Along front lines in eastern Ukraine, the onset of winter is ushering in a new phase of the conflict with intense trench warfare along heavily fortified positions, posing new challenges for both sides after several months of Russian retreats.

With Russian forces having pulled back in the northeast and withdrawn across the Dnipro River in the south, the front line on land is only around half the length it was a few months ago.

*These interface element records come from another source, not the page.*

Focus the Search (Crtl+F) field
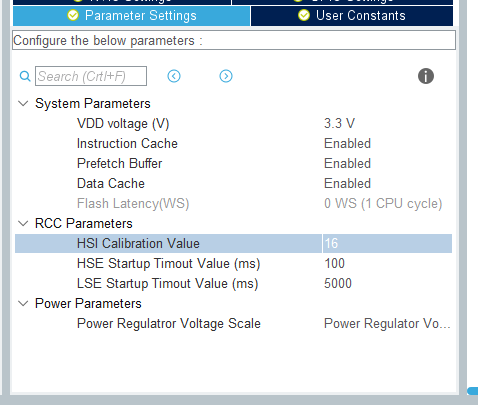This screenshot has width=478, height=412. (91, 76)
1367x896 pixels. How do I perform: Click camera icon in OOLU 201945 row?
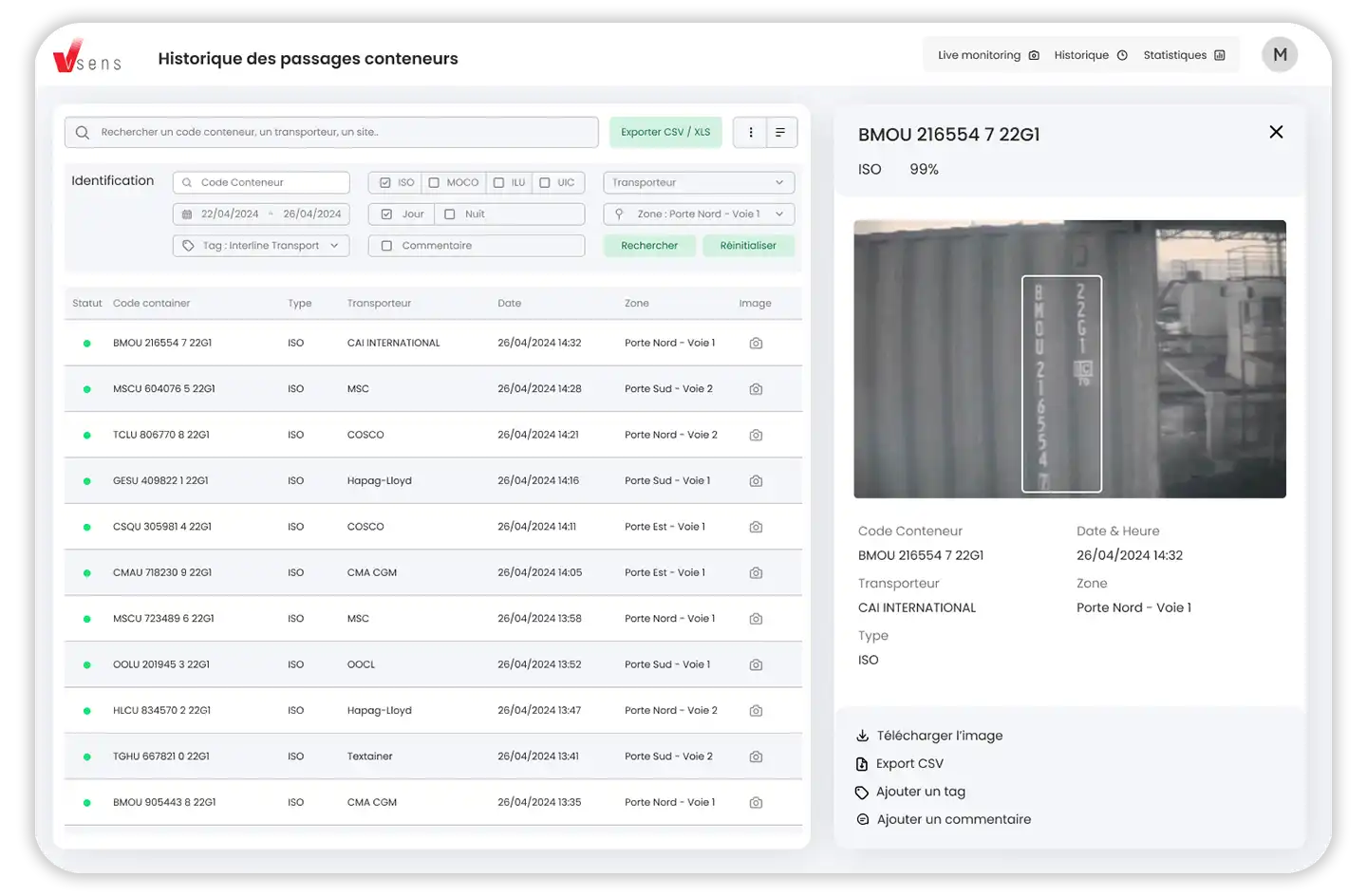pos(756,665)
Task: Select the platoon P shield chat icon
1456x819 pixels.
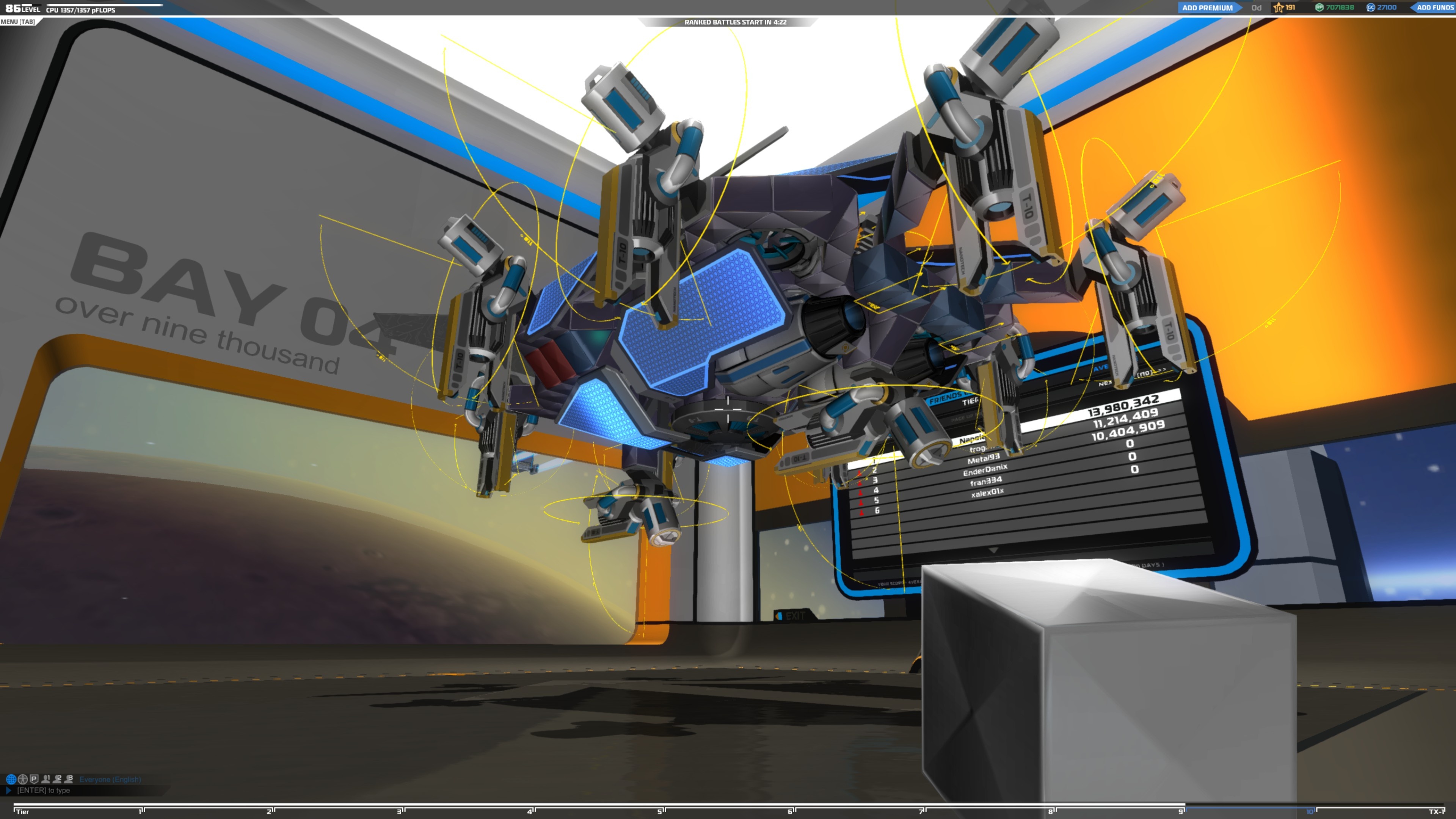Action: [x=34, y=779]
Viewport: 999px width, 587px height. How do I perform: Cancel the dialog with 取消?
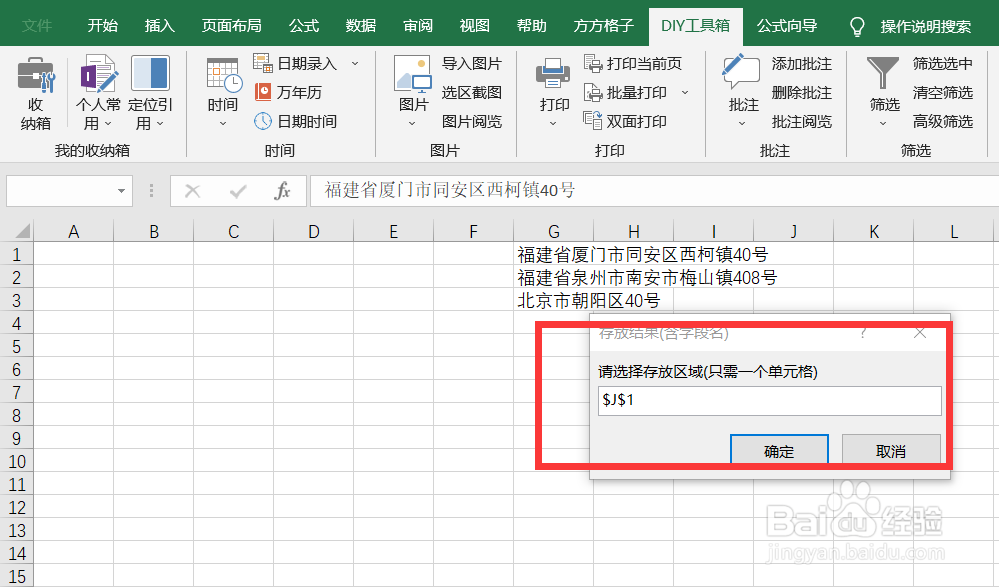pos(890,450)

That will make it harder for Ukrainian forces to find weakly defended stretches to attempt new breakthroughs.

Both sides will have to keep troops supplied and healthy in cold, wet trenches for the first long winter of the war, a bigger challenge for the Russians as an invading force with longer and more vulnerable supply lines.

Ukraine's armed forces General Staff said late on Monday that Russian forces were heavily shelling towns on the west bank of the Dnipro River, including Kherson.

Russia kept up heavy shelling of key targets Bakhmut and Avdiivka in Donetsk province, and to the north bombarded areas around the towns of Kupiansk and Lyman, both recaptured recently by Kyiv, the Ukrainian military said.

Ukrainian forces had damaged a rail bridge north of the Russian-occupied southern city of Melitopol that has been key to supplying Russian forces dug in there.

Reuters could not independently verify battlefield reports.

Russia launched what it calls its "special military operation" on Feb 24 claiming it aimed to demilitarise its neighbour and protect Russian speakers. Ukraine and Western nations dismissed this as a baseless pretext for invasion.